Response: I think it is a mistake to equate "individualism" with
unmandated deposit - that was not my argument. My point was about
how to achieve mandates: I think it is imperative that the
researchers/faculty understand the need for a mandate and indeed,
help to formulate it themselves. Of course this implies that if they
decide against adopting such a mandate, then their decision has to be
respected. This is in contrast to arguing for a mandate from the
principle of a collective vision that is somehow universally true.
The argument that individualistic deposit rates are insufficient in
IRs can be extended to the argument that adoption rates of mandates
has been insufficient. Why aren't institutions adopting deposit
mandates? Could it be, in part, because of some mistake in the
strategy for convincing them to adopt it? That was the point of that
part of my argument. How do you explain the slow pace of adoption of
mandates?
Steven Harnad: "Meanwhile, those of us who have already been through
this many times will continue to advocate the solution for which
there is already the evidence that it works."
Response: There is evidence that a mandate increases submission
rates, but there is also the reality of the evidence that
universities are not adopting mandates. I think that the message
"faculty are not free agents and have to comply with a global vision"
is part of the problem.
Steven Harnad: "High Energy Physicists, who have been spontaneously
self-archiving at close to 100% since 1991, happen to deposit in a
CR, Arxiv, which today has a total of 518,884 documents (including
other subfields of physics, plus a few other subdisciplines as well.
(All figures are from ROAR.)
Computer Scientists, who have been self-archiving even longer, mostly
deposit on their own distributed institutional websites, and these
deposits are then harvested by their field's CR, Citeseerx -- but
that CR too has a healthy total for its field of 716,772 documents.
So does Repec, with 774,432 documents, which is likewise a harvested
rather than a direct-deposit CR.
There are two lessons to be learned from these data. First, even in
CRs with a strong normalized deposit rate (as in computer science,
economics and physics), their success has nothing to do with locus of
deposit, since two of these three big ones is harvested from
distributed institutional websites. That makes them a lot more like
google or google scholar than like repositories, since no one
deposits directly in google and google scholar. Second, the success
of this CRs has everything to do with discipline-specific practices,
because all three of these disciplines have long had the practice of
sharing pre-refereeing drafts (preprints) before publication. "
Response: The success of arXiv in terms of usability to researchers
and submission rates, combined with the fact that arXiv is a central
deposit repository is evidence in favor of CR based on subject; it is
also evidence that does not support the claim that "their success has
nothing to do with locus of deposit". Physicists deposit to arXiv
directly. Citeseerx and Repec are interesting attempts at
interoperability with other repositories, but many documents that are
contained there are not available in any IR and are harvested from
individual faculty pages, for example.
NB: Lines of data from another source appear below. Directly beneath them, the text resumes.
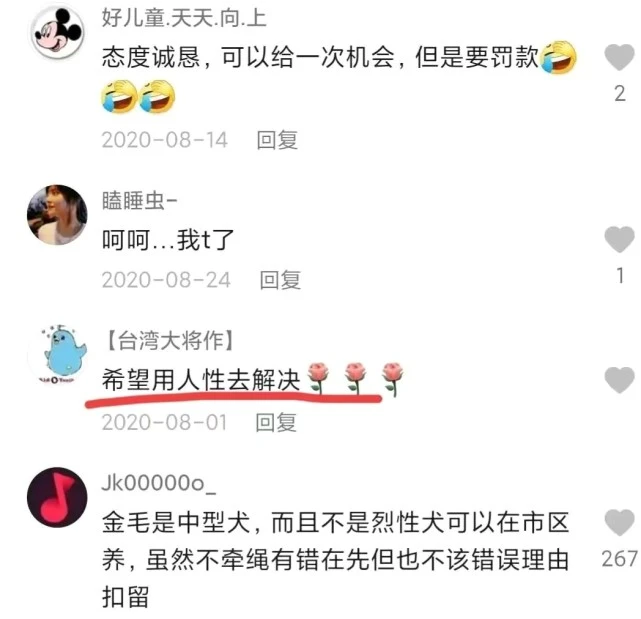Image resolution: width=641 pixels, height=619 pixels.
Task: Open username 好儿童.天天.向.上
Action: pos(184,18)
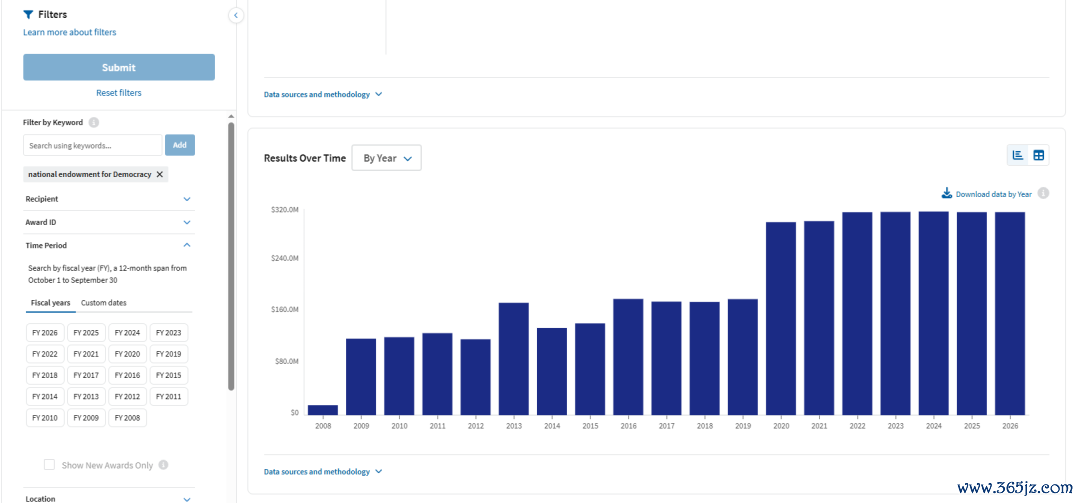1080x503 pixels.
Task: Open Learn more about filters link
Action: click(70, 32)
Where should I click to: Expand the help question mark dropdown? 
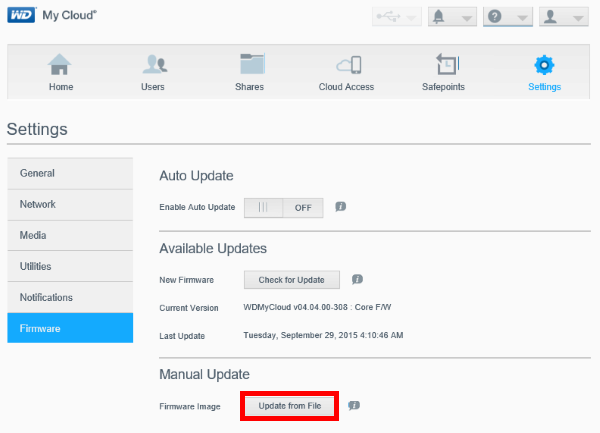(x=507, y=17)
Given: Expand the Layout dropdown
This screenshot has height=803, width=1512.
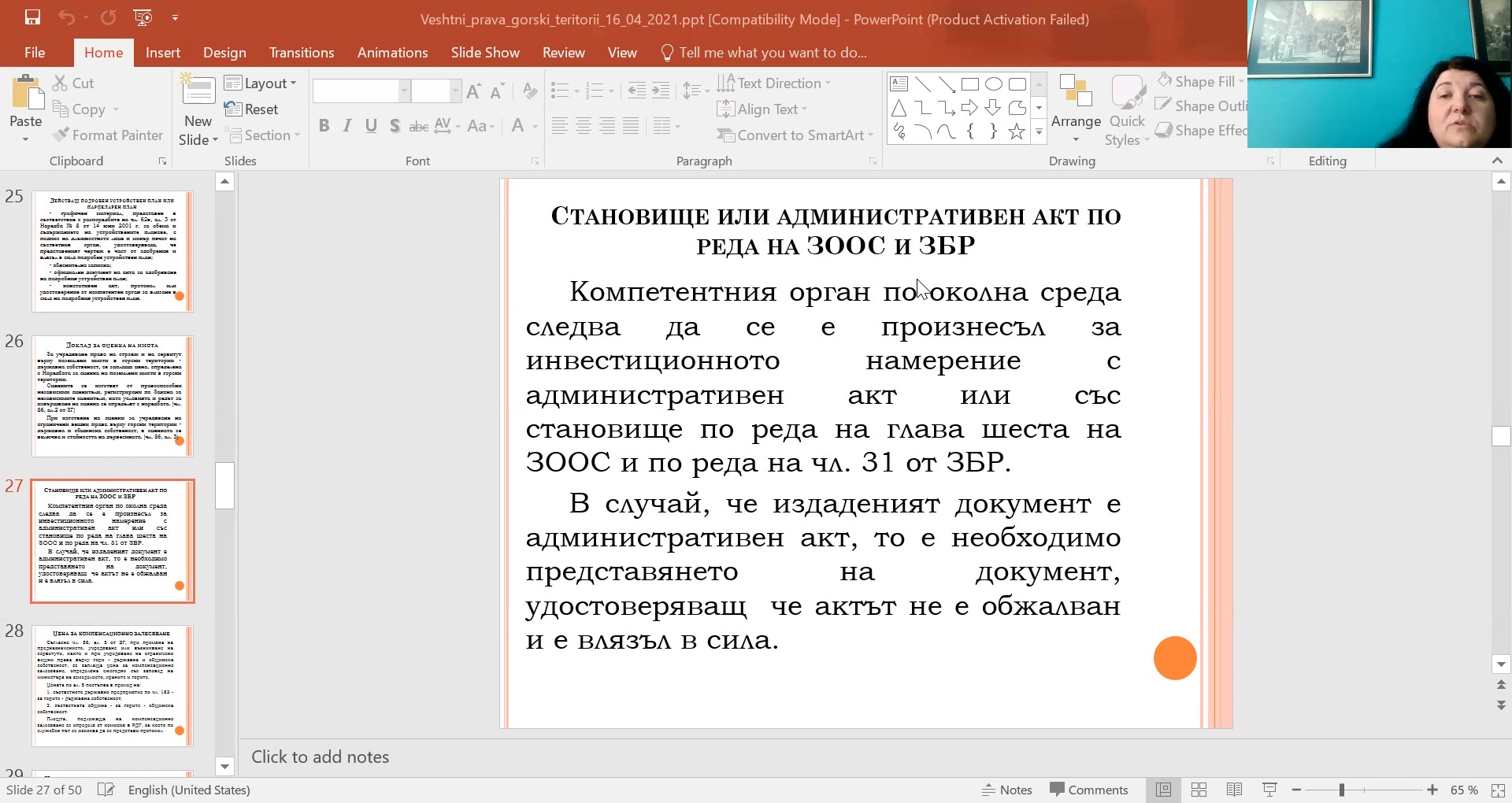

My point here is that the
relationship between IRs and subject repositories is still not well
defined. Who will be submitting to the subject repositories; will
this happen automatically according to an IR policy, according to the
subject repository policy or will the researcher continue to do this
independently?
Steven Harnad: "This brings us to the biggest CR of all, PubMed
central, with 1,525,967 documents: Most of these are not deposited by
their authors at all (only the annual 80,000 mandated by NIH are);
the rest are the result of various arrangements with the publisher,
after various embargo periods of up to a year or more have elapsed.
We have now surveyed the top 4 CRs, to discover that there is in fact
no lesson at all to be learnt there by IRs, on how to overcome the
15% spontaneous-deposit baseline. It has nothing to do with local vs
central deposit, nor with the functionality of CRs."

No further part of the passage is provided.